Where does the word "computer" show up in the data? Please find each such line and copy it.
-- Provided records follows --
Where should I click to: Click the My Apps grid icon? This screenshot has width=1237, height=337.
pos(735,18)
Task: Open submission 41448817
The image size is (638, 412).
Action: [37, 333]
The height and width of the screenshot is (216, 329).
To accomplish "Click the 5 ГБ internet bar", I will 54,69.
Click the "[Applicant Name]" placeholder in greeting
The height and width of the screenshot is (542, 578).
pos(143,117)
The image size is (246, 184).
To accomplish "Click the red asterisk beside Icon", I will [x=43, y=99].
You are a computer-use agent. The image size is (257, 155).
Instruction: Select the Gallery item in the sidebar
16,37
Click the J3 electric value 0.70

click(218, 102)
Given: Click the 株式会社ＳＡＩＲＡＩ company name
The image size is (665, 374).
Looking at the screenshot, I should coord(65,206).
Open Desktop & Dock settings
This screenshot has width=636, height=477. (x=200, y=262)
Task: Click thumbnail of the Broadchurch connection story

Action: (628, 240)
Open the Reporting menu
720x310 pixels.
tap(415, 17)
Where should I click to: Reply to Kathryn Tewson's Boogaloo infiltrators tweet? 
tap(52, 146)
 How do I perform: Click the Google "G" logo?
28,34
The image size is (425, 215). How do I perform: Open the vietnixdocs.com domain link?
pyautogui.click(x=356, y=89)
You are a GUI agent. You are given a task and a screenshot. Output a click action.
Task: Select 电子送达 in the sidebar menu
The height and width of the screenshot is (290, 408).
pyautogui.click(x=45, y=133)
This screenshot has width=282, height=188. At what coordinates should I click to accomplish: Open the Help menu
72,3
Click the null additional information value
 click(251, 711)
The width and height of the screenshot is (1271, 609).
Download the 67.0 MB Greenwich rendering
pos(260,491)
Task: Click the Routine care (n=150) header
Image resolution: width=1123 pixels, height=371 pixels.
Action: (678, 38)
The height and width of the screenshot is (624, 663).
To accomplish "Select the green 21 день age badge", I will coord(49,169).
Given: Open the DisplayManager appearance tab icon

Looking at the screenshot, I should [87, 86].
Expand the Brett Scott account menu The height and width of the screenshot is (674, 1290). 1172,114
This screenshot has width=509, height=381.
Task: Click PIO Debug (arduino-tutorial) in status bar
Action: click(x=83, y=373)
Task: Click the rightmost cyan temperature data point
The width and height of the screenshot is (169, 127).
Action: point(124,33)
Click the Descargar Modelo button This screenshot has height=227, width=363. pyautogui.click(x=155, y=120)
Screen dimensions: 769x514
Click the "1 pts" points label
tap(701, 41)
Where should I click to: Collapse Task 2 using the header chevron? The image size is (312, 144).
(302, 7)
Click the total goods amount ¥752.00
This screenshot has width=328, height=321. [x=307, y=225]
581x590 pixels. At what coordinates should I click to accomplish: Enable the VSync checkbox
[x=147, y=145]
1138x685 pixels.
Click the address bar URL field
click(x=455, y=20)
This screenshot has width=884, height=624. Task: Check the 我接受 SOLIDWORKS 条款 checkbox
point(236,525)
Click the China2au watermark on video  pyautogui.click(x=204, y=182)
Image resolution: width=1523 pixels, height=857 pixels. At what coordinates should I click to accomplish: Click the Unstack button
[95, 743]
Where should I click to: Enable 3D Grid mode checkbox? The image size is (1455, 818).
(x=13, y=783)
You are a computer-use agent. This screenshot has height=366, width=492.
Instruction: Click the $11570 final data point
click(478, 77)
-- Provided records concluded --
> **Final answer**
You are a computer-use agent. The image size is (257, 155).
You are a computer-use agent. This screenshot has height=366, width=492.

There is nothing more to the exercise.